[Task]: An exact copy is needed of each line from the one including "Instruction: Click the word" through the last line of the entries, both ends counted, with nothing added.

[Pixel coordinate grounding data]
"""

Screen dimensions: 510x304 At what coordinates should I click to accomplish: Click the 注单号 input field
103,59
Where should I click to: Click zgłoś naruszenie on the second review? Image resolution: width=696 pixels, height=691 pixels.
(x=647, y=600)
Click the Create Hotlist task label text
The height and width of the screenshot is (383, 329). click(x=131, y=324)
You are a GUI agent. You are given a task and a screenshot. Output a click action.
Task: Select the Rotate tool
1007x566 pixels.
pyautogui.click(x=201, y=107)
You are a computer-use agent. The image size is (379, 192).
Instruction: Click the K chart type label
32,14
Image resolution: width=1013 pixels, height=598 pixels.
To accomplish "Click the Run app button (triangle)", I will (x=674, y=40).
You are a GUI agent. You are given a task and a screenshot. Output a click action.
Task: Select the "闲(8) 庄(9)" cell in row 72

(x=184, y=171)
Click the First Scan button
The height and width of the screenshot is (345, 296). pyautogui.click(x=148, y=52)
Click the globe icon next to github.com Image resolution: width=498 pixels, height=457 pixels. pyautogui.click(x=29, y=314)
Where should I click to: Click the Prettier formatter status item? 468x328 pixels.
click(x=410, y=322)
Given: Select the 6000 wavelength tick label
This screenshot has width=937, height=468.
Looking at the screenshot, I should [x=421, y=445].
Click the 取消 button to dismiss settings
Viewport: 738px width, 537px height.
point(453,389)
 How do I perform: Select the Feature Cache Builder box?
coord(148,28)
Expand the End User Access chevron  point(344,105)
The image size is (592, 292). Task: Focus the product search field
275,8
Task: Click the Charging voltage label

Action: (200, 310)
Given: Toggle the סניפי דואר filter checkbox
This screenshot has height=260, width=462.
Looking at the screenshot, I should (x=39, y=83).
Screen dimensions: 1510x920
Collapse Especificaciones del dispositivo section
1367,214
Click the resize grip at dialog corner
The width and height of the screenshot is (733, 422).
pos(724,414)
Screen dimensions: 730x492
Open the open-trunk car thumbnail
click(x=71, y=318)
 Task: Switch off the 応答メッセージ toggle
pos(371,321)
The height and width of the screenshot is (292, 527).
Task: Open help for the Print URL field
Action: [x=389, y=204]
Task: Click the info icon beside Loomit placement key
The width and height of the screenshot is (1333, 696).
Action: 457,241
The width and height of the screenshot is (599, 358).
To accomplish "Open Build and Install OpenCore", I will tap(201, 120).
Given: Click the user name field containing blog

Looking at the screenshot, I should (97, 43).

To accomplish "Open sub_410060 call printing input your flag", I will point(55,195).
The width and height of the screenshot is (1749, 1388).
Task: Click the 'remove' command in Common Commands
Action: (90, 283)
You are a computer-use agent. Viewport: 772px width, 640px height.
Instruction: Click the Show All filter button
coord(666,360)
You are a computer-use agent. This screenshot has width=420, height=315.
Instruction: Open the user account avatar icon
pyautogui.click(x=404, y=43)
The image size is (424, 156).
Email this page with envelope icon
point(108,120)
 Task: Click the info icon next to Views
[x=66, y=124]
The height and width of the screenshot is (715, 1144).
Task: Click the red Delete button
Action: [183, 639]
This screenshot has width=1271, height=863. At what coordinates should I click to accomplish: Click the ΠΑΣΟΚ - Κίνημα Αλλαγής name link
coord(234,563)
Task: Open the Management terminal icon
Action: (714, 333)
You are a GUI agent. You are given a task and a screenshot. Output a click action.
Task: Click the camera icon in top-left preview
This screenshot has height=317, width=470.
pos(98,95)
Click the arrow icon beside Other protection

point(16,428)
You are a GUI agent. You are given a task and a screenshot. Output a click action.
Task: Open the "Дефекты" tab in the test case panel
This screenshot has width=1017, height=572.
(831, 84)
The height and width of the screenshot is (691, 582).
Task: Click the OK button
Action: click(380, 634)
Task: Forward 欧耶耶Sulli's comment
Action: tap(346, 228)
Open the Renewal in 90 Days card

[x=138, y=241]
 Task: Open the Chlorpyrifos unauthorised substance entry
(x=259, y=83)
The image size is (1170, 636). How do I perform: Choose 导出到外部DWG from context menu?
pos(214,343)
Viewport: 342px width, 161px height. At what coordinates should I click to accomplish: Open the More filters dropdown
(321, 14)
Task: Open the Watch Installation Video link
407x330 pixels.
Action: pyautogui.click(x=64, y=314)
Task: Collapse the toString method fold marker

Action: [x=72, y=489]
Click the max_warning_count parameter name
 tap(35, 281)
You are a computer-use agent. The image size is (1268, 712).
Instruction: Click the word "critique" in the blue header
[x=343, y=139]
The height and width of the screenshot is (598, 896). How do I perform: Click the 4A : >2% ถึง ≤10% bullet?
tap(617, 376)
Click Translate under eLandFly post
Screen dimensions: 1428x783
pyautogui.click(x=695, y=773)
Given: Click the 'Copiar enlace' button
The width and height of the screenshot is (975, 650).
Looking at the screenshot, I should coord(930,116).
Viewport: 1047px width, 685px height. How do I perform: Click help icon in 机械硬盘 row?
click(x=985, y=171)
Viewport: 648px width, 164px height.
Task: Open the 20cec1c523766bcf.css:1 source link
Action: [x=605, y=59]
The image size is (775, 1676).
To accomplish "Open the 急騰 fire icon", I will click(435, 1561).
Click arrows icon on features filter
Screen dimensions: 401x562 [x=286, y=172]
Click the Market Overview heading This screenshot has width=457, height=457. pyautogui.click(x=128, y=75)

"""

[Response]:
Instruction: Click the word "critique" in the blue header
[x=343, y=139]
The height and width of the screenshot is (598, 896). How do I perform: Click the 4A : >2% ถึง ≤10% bullet?
tap(617, 376)
Click Translate under eLandFly post
Screen dimensions: 1428x783
pyautogui.click(x=695, y=773)
Given: Click the 'Copiar enlace' button
The width and height of the screenshot is (975, 650).
Looking at the screenshot, I should coord(930,116).
Viewport: 1047px width, 685px height. How do I perform: Click help icon in 机械硬盘 row?
click(x=985, y=171)
Viewport: 648px width, 164px height.
Task: Open the 20cec1c523766bcf.css:1 source link
Action: [x=605, y=59]
The image size is (775, 1676).
To accomplish "Open the 急騰 fire icon", I will click(435, 1561).
Click arrows icon on features filter
Screen dimensions: 401x562 [x=286, y=172]
Click the Market Overview heading This screenshot has width=457, height=457. pyautogui.click(x=128, y=75)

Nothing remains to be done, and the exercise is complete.